start Source

Computing the fixity digest before identification is deliberate: the SHA-256 is taken over the exact bytes that were identified, so the recorded identity and the recorded checksum describe the same object with no window in between. Every failure path — a non-zero exit, empty output, malformed JSON, or an OS error — is classified and logged rather than swallowed, so a tool crash surfaces as a manual_review object instead of a silent gap in the report.

Integration Points

Format identification is an early pipeline stage, so most of its value comes from the contracts it honours at each edge. Its input is the byte stream produced by capture and staged by the ingestion-side Metadata Extraction Workflows; when a scanner mislabels a JPEG 2000 master as a plain TIFF, the extension mismatch is caught here rather than committed to the archive. Its primary output — the normalised identification record with its PUID and identification method — is consumed by Format Registry Integration, which resolves that identifier into versioned registry intelligence and an obsolescence risk score.

end Source
start Recorded information

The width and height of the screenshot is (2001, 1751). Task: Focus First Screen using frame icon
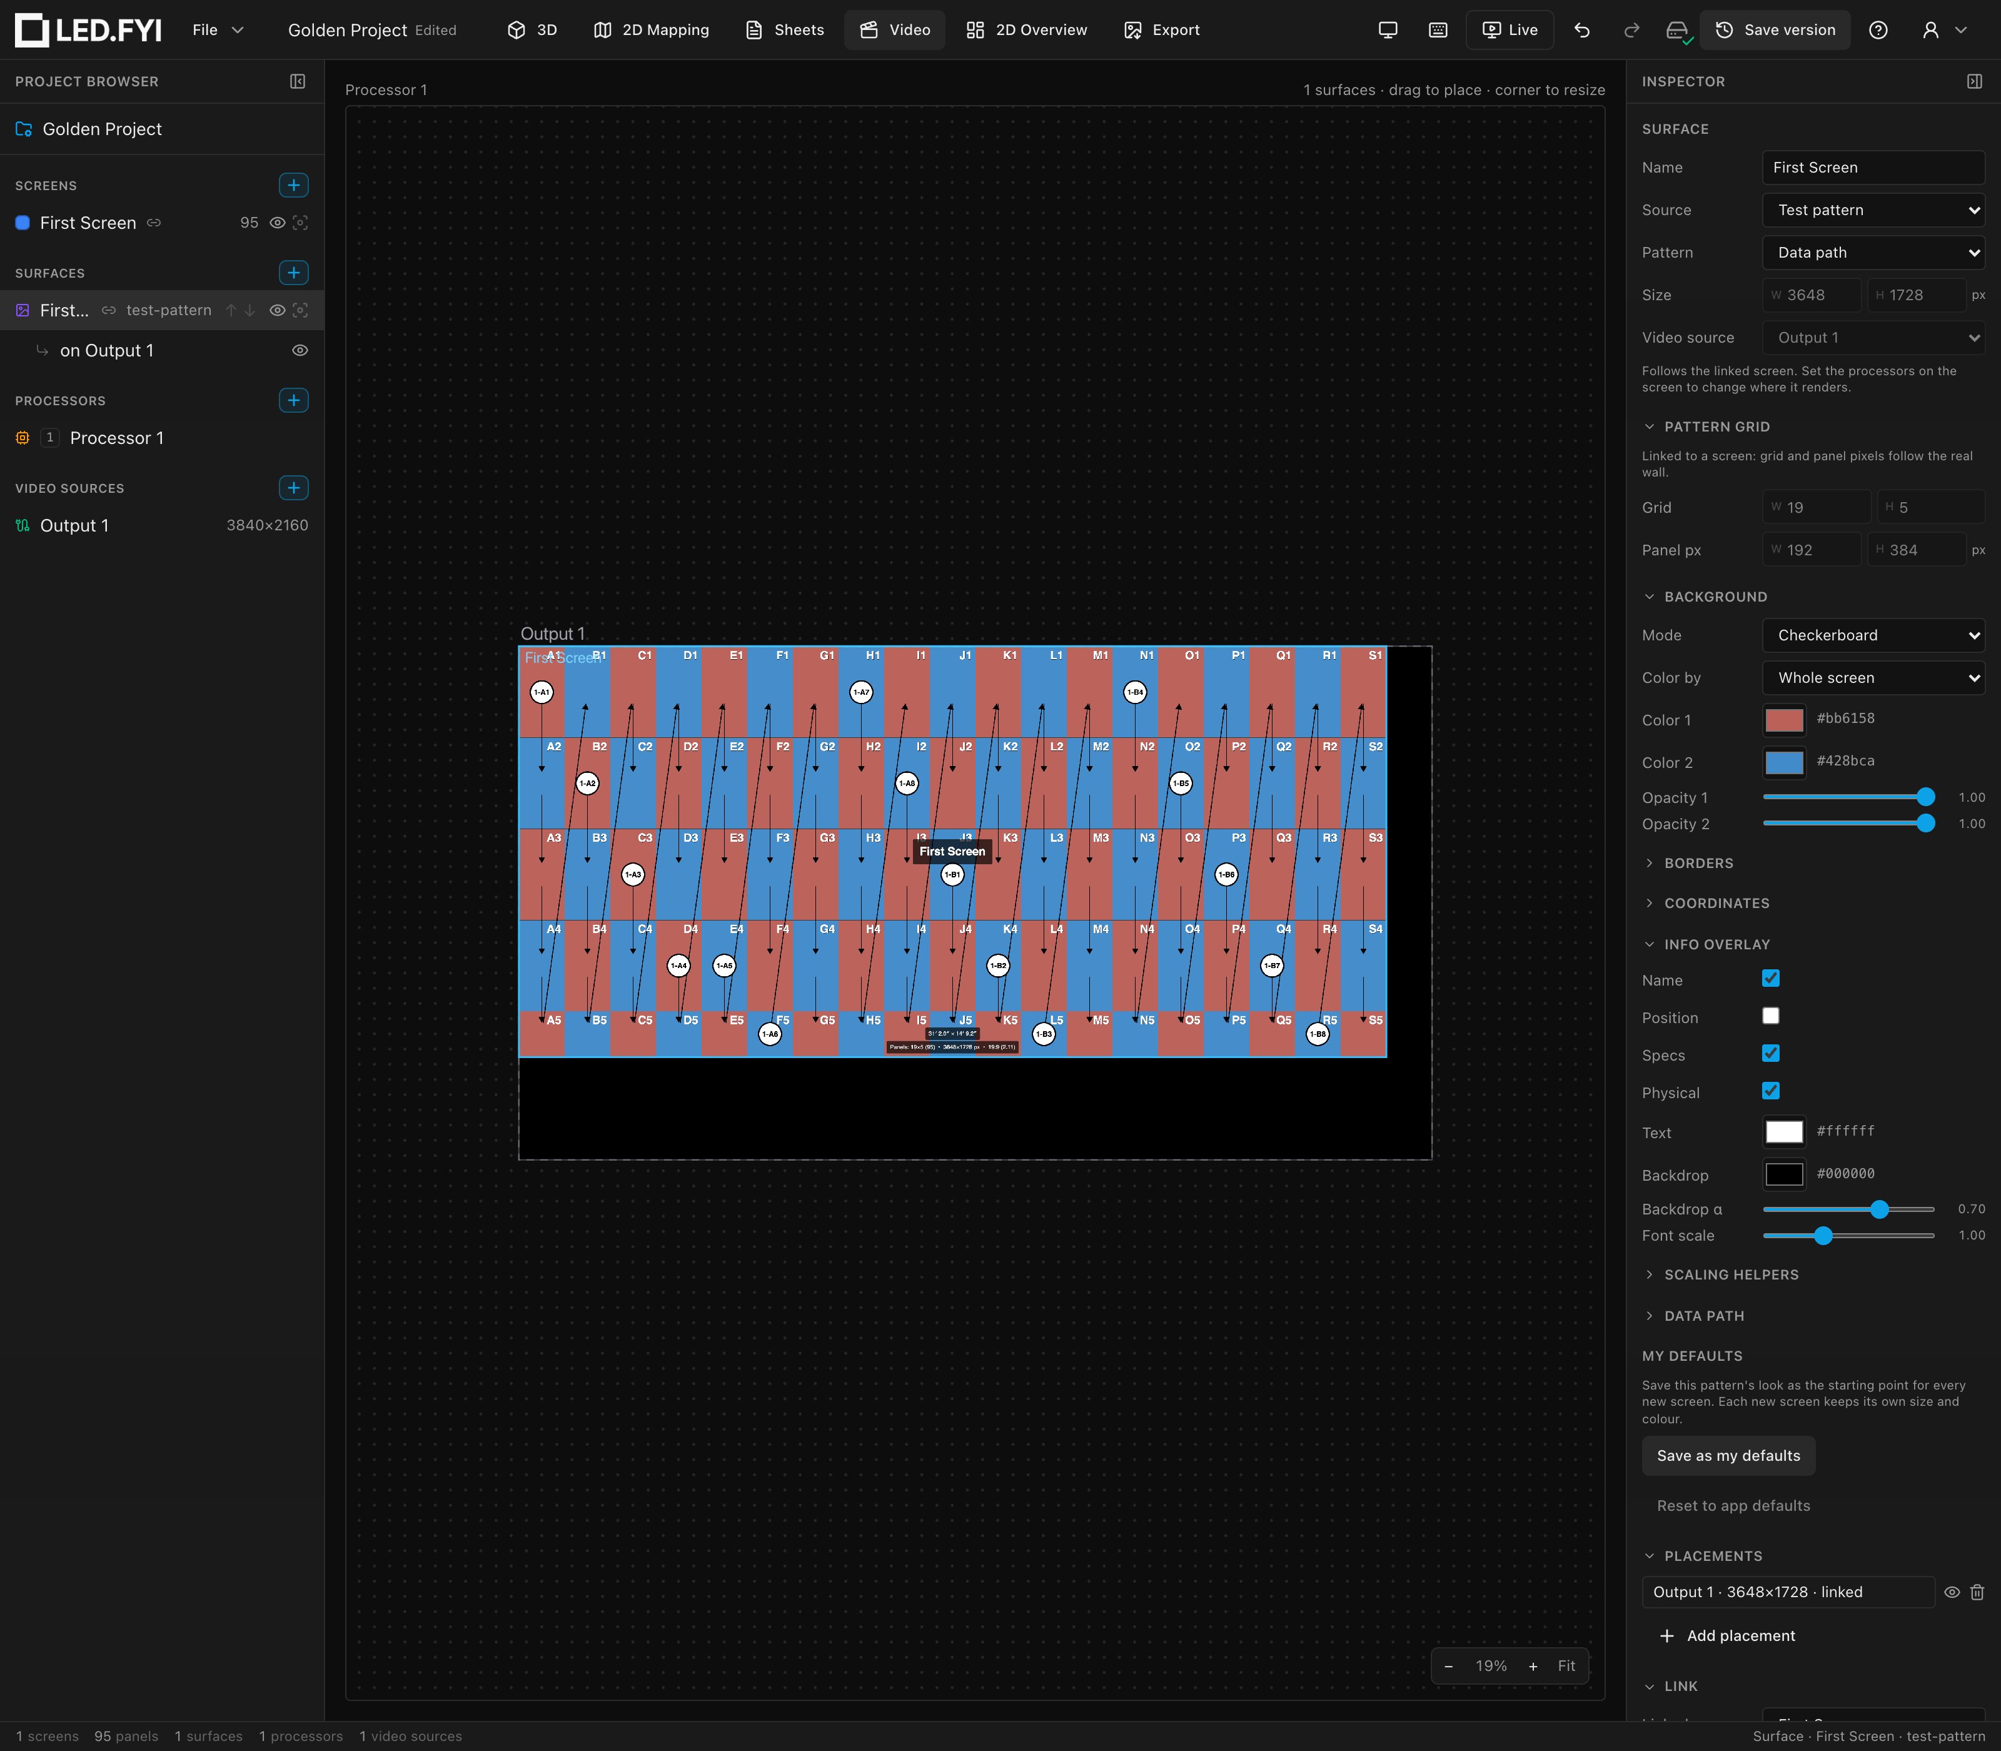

end Recorded information

→ Task list
• a. Decide whether each statement agrees with the text on format identification: (i) the SHA-256 digest is computed after format identification; (ii) a tool crash is reported as a manual_review object; (iii) Format Registry Integration consumes the normalised identification record. For each one, answer yes or no and quote the deciding words of the text.
• b. Carry on the text about format identification, starting right after its final sentence.

→ Expected results
• a.
(i) No: "Computing the fixity digest before identification is deliberate"
(ii) Yes: "a tool crash surfaces as a manual_review object instead of a silent gap in the report"
(iii) Yes: "Its primary output — the normalised identification record with its PUID and identification method — is consumed by Format Registry Integration"

• b.
Downstream, the fixity value and format designation are folded into object provenance by PREMIS Metadata Mapping, which records the identification as a first-class preservation event. The format identity established here also drives storage decisions: a well-architected Long-Term Storage Architecture uses format metadata to route objects across hot, warm, and cold tiers by access frequency and preservation risk, and cross-institutional replication relies on consistent identifiers to confirm that mirrored copies maintain technical parity. Extending signature coverage for rare, legacy, or proprietary file types that fall outside the standard sets is handled in configuring format identification tools like DROID.

Validation and Compliance Rules

Raw identification output is insufficient without rigorous schema validation. Preservation metadata must conform to standardized data dictionaries to ensure interoperability across systems. Mapping identification results into the structures defined by PREMIS Metadata Mapping guarantees that technical characteristics, provenance events, and fixity values are serialized in a machine-actionable format. Automated schema validators — lxml against the PREMIS XSDs, or a JSON Schema validator against the identification-record contract — should be embedded directly into the pipeline to reject malformed payloads before they reach downstream storage tiers.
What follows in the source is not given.